***** Dataset records

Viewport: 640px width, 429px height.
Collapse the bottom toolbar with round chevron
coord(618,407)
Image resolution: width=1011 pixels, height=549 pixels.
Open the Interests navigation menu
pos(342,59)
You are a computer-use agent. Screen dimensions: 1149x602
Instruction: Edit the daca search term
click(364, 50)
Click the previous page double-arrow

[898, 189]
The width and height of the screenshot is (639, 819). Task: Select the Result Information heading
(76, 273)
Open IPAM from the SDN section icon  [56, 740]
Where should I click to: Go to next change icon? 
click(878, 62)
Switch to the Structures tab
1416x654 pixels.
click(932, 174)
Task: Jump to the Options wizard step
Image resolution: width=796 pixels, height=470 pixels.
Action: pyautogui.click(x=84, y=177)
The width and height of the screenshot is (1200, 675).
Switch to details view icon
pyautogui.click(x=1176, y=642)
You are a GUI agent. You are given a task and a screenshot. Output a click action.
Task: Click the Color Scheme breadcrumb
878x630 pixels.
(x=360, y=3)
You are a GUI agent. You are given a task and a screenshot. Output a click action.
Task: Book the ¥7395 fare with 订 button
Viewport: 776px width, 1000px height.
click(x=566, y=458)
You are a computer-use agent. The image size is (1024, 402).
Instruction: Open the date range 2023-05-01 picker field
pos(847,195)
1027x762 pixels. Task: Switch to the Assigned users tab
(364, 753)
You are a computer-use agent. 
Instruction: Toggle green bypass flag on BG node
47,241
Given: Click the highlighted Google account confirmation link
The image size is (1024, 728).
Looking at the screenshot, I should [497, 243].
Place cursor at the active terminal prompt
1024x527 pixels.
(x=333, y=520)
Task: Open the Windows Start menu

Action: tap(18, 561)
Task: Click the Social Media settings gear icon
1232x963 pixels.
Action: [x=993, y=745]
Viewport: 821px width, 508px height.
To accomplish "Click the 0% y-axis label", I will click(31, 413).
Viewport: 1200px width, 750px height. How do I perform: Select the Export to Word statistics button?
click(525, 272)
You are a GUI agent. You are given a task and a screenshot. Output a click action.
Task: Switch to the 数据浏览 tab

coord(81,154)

**********

What is needed =>
Set down the entries verbatim, leaving none out.

Your solution =>
Viewport: 640px width, 429px height.
Collapse the bottom toolbar with round chevron
coord(618,407)
Image resolution: width=1011 pixels, height=549 pixels.
Open the Interests navigation menu
pos(342,59)
You are a computer-use agent. Screen dimensions: 1149x602
Instruction: Edit the daca search term
click(364, 50)
Click the previous page double-arrow

[898, 189]
The width and height of the screenshot is (639, 819). Task: Select the Result Information heading
(76, 273)
Open IPAM from the SDN section icon  [56, 740]
Where should I click to: Go to next change icon? 
click(878, 62)
Switch to the Structures tab
1416x654 pixels.
click(932, 174)
Task: Jump to the Options wizard step
Image resolution: width=796 pixels, height=470 pixels.
Action: pyautogui.click(x=84, y=177)
The width and height of the screenshot is (1200, 675).
Switch to details view icon
pyautogui.click(x=1176, y=642)
You are a GUI agent. You are given a task and a screenshot. Output a click action.
Task: Click the Color Scheme breadcrumb
878x630 pixels.
(x=360, y=3)
You are a GUI agent. You are given a task and a screenshot. Output a click action.
Task: Book the ¥7395 fare with 订 button
Viewport: 776px width, 1000px height.
click(x=566, y=458)
You are a computer-use agent. The image size is (1024, 402).
Instruction: Open the date range 2023-05-01 picker field
pos(847,195)
1027x762 pixels. Task: Switch to the Assigned users tab
(364, 753)
You are a computer-use agent. 
Instruction: Toggle green bypass flag on BG node
47,241
Given: Click the highlighted Google account confirmation link
The image size is (1024, 728).
Looking at the screenshot, I should [497, 243].
Place cursor at the active terminal prompt
1024x527 pixels.
(x=333, y=520)
Task: Open the Windows Start menu

Action: tap(18, 561)
Task: Click the Social Media settings gear icon
1232x963 pixels.
Action: [x=993, y=745]
Viewport: 821px width, 508px height.
To accomplish "Click the 0% y-axis label", I will click(31, 413).
Viewport: 1200px width, 750px height. How do I perform: Select the Export to Word statistics button?
click(525, 272)
You are a GUI agent. You are given a task and a screenshot. Output a click action.
Task: Switch to the 数据浏览 tab

coord(81,154)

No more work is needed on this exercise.